> PROBLEM DESCRIPTION: Print every one of the records below line for line, changing nothing.

(Extracted records)
begin

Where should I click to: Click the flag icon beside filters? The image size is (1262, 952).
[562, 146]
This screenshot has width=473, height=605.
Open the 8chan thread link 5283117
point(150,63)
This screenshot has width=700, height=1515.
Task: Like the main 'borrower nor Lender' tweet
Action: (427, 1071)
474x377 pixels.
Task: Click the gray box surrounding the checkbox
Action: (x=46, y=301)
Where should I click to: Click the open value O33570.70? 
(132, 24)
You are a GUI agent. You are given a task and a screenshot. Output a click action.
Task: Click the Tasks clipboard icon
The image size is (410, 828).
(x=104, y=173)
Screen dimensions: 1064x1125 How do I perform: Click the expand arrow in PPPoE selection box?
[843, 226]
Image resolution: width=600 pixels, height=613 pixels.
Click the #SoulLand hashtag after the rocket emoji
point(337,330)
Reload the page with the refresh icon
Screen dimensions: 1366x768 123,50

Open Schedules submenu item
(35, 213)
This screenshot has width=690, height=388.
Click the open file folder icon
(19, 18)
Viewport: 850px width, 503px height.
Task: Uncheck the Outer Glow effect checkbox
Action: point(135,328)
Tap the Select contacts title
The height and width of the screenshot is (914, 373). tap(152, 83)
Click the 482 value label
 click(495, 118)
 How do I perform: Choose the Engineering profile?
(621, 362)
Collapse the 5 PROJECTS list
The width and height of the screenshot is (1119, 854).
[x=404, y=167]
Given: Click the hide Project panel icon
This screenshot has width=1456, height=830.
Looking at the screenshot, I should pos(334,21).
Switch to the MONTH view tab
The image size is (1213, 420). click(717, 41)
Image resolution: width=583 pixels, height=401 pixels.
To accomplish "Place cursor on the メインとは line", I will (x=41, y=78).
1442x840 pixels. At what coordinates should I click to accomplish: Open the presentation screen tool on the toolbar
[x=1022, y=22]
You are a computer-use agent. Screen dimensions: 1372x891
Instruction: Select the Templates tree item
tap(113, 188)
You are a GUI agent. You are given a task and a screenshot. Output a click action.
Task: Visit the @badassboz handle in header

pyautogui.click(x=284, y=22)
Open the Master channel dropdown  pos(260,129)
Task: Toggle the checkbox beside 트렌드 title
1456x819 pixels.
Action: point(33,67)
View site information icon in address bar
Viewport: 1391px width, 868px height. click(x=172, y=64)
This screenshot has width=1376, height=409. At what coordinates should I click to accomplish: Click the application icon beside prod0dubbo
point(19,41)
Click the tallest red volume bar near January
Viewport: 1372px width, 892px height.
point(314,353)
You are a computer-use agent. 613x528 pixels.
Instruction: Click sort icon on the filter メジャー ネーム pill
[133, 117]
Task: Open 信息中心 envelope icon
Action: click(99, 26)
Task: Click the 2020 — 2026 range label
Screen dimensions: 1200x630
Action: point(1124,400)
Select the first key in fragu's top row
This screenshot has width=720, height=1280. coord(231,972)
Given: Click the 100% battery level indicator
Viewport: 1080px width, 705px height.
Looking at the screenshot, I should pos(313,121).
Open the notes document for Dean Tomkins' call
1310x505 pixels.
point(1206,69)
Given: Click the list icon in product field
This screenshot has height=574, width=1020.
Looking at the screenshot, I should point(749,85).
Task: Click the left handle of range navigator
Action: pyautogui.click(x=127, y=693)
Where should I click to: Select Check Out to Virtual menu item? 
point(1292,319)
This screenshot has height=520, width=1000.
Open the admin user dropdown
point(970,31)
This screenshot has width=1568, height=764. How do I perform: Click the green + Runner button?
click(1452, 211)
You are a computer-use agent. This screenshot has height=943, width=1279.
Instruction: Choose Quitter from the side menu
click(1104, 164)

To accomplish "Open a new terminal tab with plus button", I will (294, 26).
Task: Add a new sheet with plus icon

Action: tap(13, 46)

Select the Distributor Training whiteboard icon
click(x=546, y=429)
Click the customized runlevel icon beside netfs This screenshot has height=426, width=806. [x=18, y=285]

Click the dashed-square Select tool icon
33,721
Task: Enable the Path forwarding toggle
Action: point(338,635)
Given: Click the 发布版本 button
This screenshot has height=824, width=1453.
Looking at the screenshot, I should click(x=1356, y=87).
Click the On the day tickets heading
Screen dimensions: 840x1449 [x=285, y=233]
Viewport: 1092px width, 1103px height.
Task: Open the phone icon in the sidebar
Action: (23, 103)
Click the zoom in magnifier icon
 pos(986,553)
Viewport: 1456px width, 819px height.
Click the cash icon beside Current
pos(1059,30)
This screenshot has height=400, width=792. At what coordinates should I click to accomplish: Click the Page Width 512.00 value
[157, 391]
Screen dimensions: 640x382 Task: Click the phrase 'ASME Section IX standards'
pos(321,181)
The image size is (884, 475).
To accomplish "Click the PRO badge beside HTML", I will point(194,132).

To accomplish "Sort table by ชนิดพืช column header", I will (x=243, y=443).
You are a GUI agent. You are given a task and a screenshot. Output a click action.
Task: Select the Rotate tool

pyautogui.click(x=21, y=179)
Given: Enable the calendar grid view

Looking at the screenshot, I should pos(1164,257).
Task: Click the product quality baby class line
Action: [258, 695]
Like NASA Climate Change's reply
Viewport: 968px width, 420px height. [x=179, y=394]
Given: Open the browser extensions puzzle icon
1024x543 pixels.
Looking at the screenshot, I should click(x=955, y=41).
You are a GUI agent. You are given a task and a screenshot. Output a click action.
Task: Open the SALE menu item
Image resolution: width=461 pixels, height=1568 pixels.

end

> ANSWER:
Where should I click to: Click the flag icon beside filters? The image size is (1262, 952).
[562, 146]
This screenshot has width=473, height=605.
Open the 8chan thread link 5283117
point(150,63)
This screenshot has width=700, height=1515.
Task: Like the main 'borrower nor Lender' tweet
Action: (427, 1071)
474x377 pixels.
Task: Click the gray box surrounding the checkbox
Action: (x=46, y=301)
Where should I click to: Click the open value O33570.70? 
(132, 24)
You are a GUI agent. You are given a task and a screenshot. Output a click action.
Task: Click the Tasks clipboard icon
The image size is (410, 828).
(x=104, y=173)
Screen dimensions: 1064x1125 How do I perform: Click the expand arrow in PPPoE selection box?
[843, 226]
Image resolution: width=600 pixels, height=613 pixels.
Click the #SoulLand hashtag after the rocket emoji
point(337,330)
Reload the page with the refresh icon
Screen dimensions: 1366x768 123,50

Open Schedules submenu item
(35, 213)
This screenshot has width=690, height=388.
Click the open file folder icon
(19, 18)
Viewport: 850px width, 503px height.
Task: Uncheck the Outer Glow effect checkbox
Action: point(135,328)
Tap the Select contacts title
The height and width of the screenshot is (914, 373). tap(152, 83)
Click the 482 value label
 click(495, 118)
 How do I perform: Choose the Engineering profile?
(621, 362)
Collapse the 5 PROJECTS list
The width and height of the screenshot is (1119, 854).
[x=404, y=167]
Given: Click the hide Project panel icon
This screenshot has width=1456, height=830.
Looking at the screenshot, I should pos(334,21).
Switch to the MONTH view tab
The image size is (1213, 420). click(717, 41)
Image resolution: width=583 pixels, height=401 pixels.
To accomplish "Place cursor on the メインとは line", I will (x=41, y=78).
1442x840 pixels. At what coordinates should I click to accomplish: Open the presentation screen tool on the toolbar
[x=1022, y=22]
You are a computer-use agent. Screen dimensions: 1372x891
Instruction: Select the Templates tree item
tap(113, 188)
You are a GUI agent. You are given a task and a screenshot. Output a click action.
Task: Visit the @badassboz handle in header

pyautogui.click(x=284, y=22)
Open the Master channel dropdown  pos(260,129)
Task: Toggle the checkbox beside 트렌드 title
1456x819 pixels.
Action: point(33,67)
View site information icon in address bar
Viewport: 1391px width, 868px height. click(x=172, y=64)
This screenshot has width=1376, height=409. At what coordinates should I click to accomplish: Click the application icon beside prod0dubbo
point(19,41)
Click the tallest red volume bar near January
Viewport: 1372px width, 892px height.
point(314,353)
You are a computer-use agent. 613x528 pixels.
Instruction: Click sort icon on the filter メジャー ネーム pill
[133, 117]
Task: Open 信息中心 envelope icon
Action: click(99, 26)
Task: Click the 2020 — 2026 range label
Screen dimensions: 1200x630
Action: point(1124,400)
Select the first key in fragu's top row
This screenshot has width=720, height=1280. coord(231,972)
Given: Click the 100% battery level indicator
Viewport: 1080px width, 705px height.
Looking at the screenshot, I should pos(313,121).
Open the notes document for Dean Tomkins' call
1310x505 pixels.
point(1206,69)
Given: Click the list icon in product field
This screenshot has height=574, width=1020.
Looking at the screenshot, I should point(749,85).
Task: Click the left handle of range navigator
Action: pyautogui.click(x=127, y=693)
Where should I click to: Select Check Out to Virtual menu item? 
point(1292,319)
This screenshot has height=520, width=1000.
Open the admin user dropdown
point(970,31)
This screenshot has width=1568, height=764. How do I perform: Click the green + Runner button?
click(1452, 211)
You are a computer-use agent. This screenshot has height=943, width=1279.
Instruction: Choose Quitter from the side menu
click(1104, 164)

To accomplish "Open a new terminal tab with plus button", I will (294, 26).
Task: Add a new sheet with plus icon

Action: tap(13, 46)

Select the Distributor Training whiteboard icon
click(x=546, y=429)
Click the customized runlevel icon beside netfs This screenshot has height=426, width=806. [x=18, y=285]

Click the dashed-square Select tool icon
33,721
Task: Enable the Path forwarding toggle
Action: point(338,635)
Given: Click the 发布版本 button
This screenshot has height=824, width=1453.
Looking at the screenshot, I should click(x=1356, y=87).
Click the On the day tickets heading
Screen dimensions: 840x1449 [x=285, y=233]
Viewport: 1092px width, 1103px height.
Task: Open the phone icon in the sidebar
Action: (23, 103)
Click the zoom in magnifier icon
 pos(986,553)
Viewport: 1456px width, 819px height.
Click the cash icon beside Current
pos(1059,30)
This screenshot has height=400, width=792. At what coordinates should I click to accomplish: Click the Page Width 512.00 value
[157, 391]
Screen dimensions: 640x382 Task: Click the phrase 'ASME Section IX standards'
pos(321,181)
The image size is (884, 475).
To accomplish "Click the PRO badge beside HTML", I will point(194,132).

To accomplish "Sort table by ชนิดพืช column header", I will (x=243, y=443).
You are a GUI agent. You are given a task and a screenshot. Output a click action.
Task: Select the Rotate tool

pyautogui.click(x=21, y=179)
Given: Enable the calendar grid view

Looking at the screenshot, I should pos(1164,257).
Task: Click the product quality baby class line
Action: [258, 695]
Like NASA Climate Change's reply
Viewport: 968px width, 420px height. [x=179, y=394]
Given: Open the browser extensions puzzle icon
1024x543 pixels.
Looking at the screenshot, I should click(x=955, y=41).
You are a GUI agent. You are given a task and a screenshot. Output a click action.
Task: Open the SALE menu item
Image resolution: width=461 pixels, height=1568 pixels.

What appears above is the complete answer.